Re: How to Bring Out Mental Models?

Robert Levi (dawson@usa.net)
Sun, 15 Jan 95 17:58:41 +0000

It seems to me that no matter what kind of situation you're in (managerial,
interpersonal, or anything else), the prerequisite for working with
another's mental models (or my own for that matter), is providing an
environment where they feel safe. As Margaret wrote:

"My question is how to reveal people's mental models in a way that people
engage rather than defend or attack. And in a way that I am open to seeing
my mental models in a mood of partnership and inquiry with the client."
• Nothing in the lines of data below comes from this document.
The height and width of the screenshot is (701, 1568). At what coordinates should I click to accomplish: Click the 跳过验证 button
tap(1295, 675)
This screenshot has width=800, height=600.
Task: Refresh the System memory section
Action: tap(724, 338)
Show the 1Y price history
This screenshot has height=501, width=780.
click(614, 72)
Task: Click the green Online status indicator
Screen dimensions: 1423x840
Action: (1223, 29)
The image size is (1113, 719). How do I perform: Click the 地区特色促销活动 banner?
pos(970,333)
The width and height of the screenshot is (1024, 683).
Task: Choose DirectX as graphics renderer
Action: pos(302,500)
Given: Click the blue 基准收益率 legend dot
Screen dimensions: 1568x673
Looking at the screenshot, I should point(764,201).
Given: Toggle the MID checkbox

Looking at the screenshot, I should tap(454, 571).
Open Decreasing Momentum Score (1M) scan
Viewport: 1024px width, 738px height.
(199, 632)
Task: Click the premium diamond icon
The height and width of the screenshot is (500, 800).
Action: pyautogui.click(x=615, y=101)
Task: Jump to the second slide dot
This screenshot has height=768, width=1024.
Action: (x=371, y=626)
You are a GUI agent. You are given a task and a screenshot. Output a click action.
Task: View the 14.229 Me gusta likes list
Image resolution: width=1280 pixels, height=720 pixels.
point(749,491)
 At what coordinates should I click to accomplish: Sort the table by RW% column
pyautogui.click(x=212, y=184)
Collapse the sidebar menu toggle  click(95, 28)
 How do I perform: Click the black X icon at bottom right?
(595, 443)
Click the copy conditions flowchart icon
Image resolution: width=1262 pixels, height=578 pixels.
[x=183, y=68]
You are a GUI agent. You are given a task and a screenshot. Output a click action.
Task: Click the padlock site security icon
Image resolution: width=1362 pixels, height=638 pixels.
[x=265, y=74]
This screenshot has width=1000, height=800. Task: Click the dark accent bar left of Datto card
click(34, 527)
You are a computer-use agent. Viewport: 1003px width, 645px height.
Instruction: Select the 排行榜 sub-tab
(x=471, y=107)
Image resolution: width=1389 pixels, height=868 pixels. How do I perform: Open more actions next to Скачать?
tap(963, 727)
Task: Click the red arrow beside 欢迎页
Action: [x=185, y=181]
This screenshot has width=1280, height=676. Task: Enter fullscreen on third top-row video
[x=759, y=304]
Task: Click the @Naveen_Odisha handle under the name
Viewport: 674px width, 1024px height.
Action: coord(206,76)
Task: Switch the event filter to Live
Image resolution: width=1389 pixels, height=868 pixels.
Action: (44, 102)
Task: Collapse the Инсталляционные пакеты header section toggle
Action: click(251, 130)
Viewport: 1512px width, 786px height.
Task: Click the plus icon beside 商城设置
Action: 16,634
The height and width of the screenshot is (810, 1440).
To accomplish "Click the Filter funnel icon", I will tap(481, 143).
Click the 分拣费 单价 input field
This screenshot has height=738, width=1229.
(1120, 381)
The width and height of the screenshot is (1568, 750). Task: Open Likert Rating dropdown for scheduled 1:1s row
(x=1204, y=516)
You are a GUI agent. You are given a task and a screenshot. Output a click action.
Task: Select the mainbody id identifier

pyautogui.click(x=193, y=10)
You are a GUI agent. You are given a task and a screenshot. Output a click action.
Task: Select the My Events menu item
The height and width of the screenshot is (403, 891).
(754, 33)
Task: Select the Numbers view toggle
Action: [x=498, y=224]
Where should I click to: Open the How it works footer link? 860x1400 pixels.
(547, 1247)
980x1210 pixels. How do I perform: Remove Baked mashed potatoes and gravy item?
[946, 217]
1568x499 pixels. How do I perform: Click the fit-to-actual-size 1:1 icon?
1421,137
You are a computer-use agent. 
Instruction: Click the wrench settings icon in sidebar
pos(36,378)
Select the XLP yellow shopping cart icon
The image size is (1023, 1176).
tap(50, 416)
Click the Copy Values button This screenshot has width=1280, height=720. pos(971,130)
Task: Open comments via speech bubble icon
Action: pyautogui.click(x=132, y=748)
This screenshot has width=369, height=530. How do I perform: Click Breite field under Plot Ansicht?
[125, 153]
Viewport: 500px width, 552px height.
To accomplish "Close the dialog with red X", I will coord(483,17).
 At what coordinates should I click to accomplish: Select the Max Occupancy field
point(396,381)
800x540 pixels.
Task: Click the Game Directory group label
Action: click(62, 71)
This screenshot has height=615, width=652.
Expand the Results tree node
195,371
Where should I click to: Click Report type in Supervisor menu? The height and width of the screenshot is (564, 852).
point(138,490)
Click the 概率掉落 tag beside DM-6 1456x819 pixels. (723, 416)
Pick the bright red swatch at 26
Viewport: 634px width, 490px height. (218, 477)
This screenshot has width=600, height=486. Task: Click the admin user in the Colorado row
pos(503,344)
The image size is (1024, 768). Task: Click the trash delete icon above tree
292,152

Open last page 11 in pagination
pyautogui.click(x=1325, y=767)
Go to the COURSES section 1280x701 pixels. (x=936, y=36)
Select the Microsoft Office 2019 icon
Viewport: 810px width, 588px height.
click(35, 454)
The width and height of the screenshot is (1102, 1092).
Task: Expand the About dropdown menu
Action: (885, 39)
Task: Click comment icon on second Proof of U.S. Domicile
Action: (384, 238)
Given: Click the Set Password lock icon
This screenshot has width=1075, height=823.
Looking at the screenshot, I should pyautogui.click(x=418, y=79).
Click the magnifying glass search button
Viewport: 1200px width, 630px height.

This has everything to do with whether a person feels safe. I believe that
safety within a group has (at least) two dimensions--whether I bring safety
myself, and whether I feel safe in the "container" I'm in at the time. The
former has everything to do with the latter. In my work with group process
in the community I lived in, we talked about a "safe place to be unsafe" as
the ultimate goal of a "container." There are many elements to providing a
"safe" container within myself and within a group. Some of these are:

-- Setting ground rules and empowering the group to enforce them.
This is a key piece to providing safety. If the group sets a ground rule that
"No fixing is allowed," then if someone feels my "inquiry" is trying to fix
them, then they can invoke the ground rule. This enables them to feel safe
without having to be defensive. Also a ground rule allowing inquiry that
everyone agrees on would be essential to uncovering mental models.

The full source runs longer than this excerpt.